Ya se dijo del Vicesubsecretario que no volvería a mencionárselo. Sin embargo apareció tras unos arbustos achaparrados. Valga el cambio de Destino. Con su reloj transmisor-receptor, ya había pedido que enviasen una astronave de combate para conducirlo nuevamente a Monitoria. En pocas horas estaría allí. Se acercó a los crotos. Viéndolos tan tristes, les dijo:

—No se pongan así, por favor. Después de la guerra el Kratos de las Lenguas los ayudará a construir otro Falso Bayreuth. Yo le voy a hablar de ustedes y de todo lo que vi en estos cuatro días.

Los linyeras no respondieron.

—¡Pero escuchen! ¡Es terrible, ya sé, pero a fin de cuentas era sólo un teatro!
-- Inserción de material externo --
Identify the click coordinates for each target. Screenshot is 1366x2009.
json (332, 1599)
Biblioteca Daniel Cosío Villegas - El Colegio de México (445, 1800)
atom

—¿Usted cree? —preguntó Moyaresmio.

El Vicesubsecretario, casi furioso en su deseo por convencerlos:

—¿Y qué si no? ¡Oigan! ¡No es un símbolo!

Moyaresmio se volvió a su amigo:

—Pongámonos en marcha, señor Crk.

—¿Y hacia dónde, señor Moyaresmio? ¿Al Norte, al Sur…?

—A la capital. A Monitoria.

—Esperen una hora, más o menos —propuso el Vicesubsecretario—. Está por venir una nave aérea, para buscarme. Yo los llevo.

—Preferimos caminar —dijo el señor Crk—. Estamos demasiado cansados para ir en nave aérea.

Luego de este chiste desheredado y menesteroso, después de ese chascarrillo linyera, Sus Rotosidades llustrísimas hicieron dos pequeños líos con unas pocas cosas que rescataron y se pusieron en marcha.

El Vicesubsecretario quedó pensativo.